Categories: uncategorized

Date: 19 September 2004 19:50:43

This evening, I am enjoying the strange experience of listening on the radio to the concert I didn't go to a few weeks ago. That is to say, I had a ticket, but in the event, I wasn't well enough to attend.

Daughter (aged 7) regularly takes the bread and wine at communion in our church. She was encouraging son (aged 4) to 'try the wine'. The lady giving communion bristled, saying, "You don't try the wine. This is the blood of Christ." I could understand where she was coming from, but I don't think that you can expect a 7-year-old's theology to extend to transubstantiation, if that was what she meant.

I was quite depressed. Either you welcome children, and allow them to be themselves, or you arrange things so that they aren't present when communion is dispensed. On this occasion, the Sunday School had finished all their planned activities, and had to wait for the signal to come into church, presumably because the sermon was longer than usual.

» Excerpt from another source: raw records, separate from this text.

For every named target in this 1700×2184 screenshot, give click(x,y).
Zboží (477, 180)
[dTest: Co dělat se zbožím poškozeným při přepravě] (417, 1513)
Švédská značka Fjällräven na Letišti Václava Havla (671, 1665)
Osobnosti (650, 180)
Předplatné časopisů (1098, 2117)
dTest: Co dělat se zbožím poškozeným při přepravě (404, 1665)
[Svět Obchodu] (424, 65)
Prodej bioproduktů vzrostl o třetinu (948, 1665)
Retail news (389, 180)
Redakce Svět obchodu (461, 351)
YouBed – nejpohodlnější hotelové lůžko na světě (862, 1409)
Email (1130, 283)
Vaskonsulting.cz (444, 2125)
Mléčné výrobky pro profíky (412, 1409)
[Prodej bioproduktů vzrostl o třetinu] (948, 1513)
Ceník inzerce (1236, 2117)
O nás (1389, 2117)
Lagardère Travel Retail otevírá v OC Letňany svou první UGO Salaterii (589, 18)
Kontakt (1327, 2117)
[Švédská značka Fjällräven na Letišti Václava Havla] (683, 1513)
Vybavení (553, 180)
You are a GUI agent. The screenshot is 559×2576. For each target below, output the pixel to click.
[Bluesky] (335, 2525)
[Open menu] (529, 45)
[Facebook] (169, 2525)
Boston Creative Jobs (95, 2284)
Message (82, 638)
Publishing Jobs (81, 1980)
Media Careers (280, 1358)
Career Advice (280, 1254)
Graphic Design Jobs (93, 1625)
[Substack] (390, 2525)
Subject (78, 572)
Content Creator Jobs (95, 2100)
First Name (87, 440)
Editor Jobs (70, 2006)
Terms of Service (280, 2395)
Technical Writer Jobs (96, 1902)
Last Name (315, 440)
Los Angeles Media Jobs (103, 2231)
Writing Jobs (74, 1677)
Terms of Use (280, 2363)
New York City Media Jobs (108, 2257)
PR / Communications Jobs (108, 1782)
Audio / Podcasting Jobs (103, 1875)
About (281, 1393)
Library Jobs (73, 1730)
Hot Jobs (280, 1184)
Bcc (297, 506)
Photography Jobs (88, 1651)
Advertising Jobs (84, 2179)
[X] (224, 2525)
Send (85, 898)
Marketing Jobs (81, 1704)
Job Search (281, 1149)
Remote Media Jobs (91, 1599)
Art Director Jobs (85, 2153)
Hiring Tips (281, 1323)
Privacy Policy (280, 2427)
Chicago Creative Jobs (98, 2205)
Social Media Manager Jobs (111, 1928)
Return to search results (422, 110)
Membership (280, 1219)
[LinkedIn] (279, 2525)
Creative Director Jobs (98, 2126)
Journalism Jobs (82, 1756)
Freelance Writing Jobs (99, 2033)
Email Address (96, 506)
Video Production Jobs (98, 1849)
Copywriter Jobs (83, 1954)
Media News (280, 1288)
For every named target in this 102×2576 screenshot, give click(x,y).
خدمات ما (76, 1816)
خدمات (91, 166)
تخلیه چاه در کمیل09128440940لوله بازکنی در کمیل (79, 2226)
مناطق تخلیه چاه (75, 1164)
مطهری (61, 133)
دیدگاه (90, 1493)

For the same reason, we were late for our next engagement, which was lunch with friends. Perhaps it would be more honest to say that we were having lunch with a friend of wife. This was the first time that the respective husbands had met. Of course, we talked about just having been to church, and our friends told us that they don't go to church. It struck me quite forcibly how much our society has changed. When I were a lad, people went to church. Maybe they didn't like it much, but they went because it was the done thing. It is no longer the done thing.

Are our friends really worse off? God, seemingly, has no place in their lives. Sunday morning is a chance to catch up with the chores. I can't honestly say that church, in our experience, makes much of an effort to be the kind of place that people want to come to. I'm not decrying the genuine love which church people have for each other, and for people who happen to come along. But there seems to be an intensity of wanting to hold on to the way that things are done, so that for someone to whom this is unfamiliar, the whole thing simply doesn't make sense. Our rector has being saying recently that he intends to introduce changes to the way that we do things on a Sunday morning. But I wonder if the change has to be more fundamental. What are we doing on a Sunday morning, and why?